Pixel coordinate grounding data:
○ ○ ○ ○ ○

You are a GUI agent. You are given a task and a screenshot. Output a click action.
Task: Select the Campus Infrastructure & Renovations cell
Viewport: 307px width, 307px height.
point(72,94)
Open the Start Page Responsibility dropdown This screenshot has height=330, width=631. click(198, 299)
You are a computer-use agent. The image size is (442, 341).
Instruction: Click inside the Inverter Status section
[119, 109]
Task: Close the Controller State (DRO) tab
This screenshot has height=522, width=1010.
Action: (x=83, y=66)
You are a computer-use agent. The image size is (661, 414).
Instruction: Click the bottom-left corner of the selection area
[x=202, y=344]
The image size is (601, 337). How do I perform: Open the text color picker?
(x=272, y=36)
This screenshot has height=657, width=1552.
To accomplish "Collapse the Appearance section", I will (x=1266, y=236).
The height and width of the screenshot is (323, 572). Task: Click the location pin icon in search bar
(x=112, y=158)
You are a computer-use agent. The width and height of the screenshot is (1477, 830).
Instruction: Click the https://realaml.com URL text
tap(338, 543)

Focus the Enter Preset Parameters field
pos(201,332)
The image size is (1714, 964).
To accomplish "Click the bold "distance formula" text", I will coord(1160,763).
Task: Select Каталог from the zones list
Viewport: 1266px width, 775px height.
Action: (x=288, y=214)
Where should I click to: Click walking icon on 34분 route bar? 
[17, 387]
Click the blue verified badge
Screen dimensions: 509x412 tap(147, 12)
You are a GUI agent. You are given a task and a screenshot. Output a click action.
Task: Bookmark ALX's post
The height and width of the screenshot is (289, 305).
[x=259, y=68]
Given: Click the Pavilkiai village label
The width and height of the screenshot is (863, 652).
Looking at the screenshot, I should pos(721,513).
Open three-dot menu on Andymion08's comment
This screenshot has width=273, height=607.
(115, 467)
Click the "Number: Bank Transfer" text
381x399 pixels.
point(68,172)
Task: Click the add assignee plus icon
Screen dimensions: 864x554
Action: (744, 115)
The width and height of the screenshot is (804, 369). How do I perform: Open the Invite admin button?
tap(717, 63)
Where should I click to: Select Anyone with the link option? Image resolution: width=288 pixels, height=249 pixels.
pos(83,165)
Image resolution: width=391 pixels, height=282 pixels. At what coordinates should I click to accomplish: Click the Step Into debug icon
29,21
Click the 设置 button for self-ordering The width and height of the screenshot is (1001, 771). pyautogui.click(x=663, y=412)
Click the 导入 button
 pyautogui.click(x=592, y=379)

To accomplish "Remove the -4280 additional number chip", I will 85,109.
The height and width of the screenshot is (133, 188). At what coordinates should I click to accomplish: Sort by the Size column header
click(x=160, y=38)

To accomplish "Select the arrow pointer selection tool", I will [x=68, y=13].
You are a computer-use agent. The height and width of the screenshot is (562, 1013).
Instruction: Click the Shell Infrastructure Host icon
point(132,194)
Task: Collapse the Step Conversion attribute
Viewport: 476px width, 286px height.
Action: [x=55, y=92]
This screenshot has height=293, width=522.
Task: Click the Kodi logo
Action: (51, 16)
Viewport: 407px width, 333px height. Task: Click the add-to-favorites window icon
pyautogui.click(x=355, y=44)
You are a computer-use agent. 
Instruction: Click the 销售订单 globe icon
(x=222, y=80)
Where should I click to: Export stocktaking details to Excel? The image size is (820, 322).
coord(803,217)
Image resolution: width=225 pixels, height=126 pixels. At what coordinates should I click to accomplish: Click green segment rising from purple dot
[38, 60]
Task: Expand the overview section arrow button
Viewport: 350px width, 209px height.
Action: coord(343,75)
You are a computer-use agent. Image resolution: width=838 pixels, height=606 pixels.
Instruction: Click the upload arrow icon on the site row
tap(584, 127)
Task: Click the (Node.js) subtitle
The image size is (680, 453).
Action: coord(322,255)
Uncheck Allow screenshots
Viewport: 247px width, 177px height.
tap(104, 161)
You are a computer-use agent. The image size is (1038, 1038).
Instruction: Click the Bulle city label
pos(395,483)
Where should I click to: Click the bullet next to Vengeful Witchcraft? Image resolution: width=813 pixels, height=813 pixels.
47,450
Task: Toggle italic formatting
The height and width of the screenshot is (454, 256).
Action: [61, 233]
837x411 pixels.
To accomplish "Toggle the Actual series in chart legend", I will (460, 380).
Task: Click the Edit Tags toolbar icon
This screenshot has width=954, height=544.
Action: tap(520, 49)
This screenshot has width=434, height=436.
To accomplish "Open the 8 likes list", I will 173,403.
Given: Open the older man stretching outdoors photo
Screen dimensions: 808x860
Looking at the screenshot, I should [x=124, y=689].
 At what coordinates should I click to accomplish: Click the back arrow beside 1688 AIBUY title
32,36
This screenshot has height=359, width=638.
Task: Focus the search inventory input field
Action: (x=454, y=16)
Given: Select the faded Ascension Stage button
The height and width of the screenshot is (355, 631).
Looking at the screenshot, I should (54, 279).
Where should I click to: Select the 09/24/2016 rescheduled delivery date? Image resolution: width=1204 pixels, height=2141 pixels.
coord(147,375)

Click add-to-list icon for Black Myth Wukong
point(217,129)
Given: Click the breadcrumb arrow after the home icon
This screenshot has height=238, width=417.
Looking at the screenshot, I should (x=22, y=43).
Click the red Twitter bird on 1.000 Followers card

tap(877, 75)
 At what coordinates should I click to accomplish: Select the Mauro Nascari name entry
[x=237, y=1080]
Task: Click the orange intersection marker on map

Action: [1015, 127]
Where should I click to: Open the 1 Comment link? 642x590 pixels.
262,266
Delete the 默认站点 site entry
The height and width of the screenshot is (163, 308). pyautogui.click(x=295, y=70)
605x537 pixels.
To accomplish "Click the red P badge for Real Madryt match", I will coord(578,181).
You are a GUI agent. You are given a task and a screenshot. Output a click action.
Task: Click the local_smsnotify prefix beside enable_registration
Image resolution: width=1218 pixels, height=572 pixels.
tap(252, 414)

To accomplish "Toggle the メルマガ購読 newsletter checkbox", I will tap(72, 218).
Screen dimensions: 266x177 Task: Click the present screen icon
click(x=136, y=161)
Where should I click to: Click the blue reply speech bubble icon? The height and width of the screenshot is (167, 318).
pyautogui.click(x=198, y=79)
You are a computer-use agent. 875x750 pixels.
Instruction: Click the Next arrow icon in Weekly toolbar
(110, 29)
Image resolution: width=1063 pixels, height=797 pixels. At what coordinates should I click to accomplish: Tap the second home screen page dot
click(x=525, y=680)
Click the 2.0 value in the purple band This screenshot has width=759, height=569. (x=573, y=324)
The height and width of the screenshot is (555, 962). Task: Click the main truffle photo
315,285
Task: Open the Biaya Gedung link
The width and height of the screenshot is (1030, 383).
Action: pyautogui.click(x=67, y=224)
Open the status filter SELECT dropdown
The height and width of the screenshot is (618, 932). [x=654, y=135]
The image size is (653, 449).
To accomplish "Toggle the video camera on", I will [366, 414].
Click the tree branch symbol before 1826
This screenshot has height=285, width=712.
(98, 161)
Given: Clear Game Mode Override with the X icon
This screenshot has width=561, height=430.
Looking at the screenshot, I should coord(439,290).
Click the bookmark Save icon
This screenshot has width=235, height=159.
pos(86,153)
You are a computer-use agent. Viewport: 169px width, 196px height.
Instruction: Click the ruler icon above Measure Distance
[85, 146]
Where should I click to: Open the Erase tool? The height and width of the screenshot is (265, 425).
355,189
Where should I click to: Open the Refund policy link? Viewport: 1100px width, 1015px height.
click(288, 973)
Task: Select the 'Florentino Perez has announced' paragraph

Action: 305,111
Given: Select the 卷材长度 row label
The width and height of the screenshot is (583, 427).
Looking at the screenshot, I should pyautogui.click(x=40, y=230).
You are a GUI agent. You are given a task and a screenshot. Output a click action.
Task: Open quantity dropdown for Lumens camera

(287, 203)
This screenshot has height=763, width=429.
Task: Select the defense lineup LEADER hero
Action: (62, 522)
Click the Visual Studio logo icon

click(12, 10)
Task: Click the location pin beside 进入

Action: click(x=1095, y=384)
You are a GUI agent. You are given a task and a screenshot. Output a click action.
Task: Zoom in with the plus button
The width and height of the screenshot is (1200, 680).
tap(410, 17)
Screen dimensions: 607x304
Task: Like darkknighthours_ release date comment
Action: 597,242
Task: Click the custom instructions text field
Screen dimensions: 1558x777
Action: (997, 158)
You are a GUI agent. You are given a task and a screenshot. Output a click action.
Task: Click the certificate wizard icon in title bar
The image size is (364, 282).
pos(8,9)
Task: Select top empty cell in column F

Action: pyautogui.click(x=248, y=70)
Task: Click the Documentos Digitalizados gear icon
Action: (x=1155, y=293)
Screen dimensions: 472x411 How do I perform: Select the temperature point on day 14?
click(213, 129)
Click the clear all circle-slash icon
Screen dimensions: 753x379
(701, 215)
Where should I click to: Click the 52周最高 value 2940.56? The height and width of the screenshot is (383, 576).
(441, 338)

○ ○ ○ ○ ○

■ WHAT YOU HAVE TO DO
State how many lines in the data include the string "Toggle". Nothing else belongs in the reply.

■ YOUR RESPONSE
4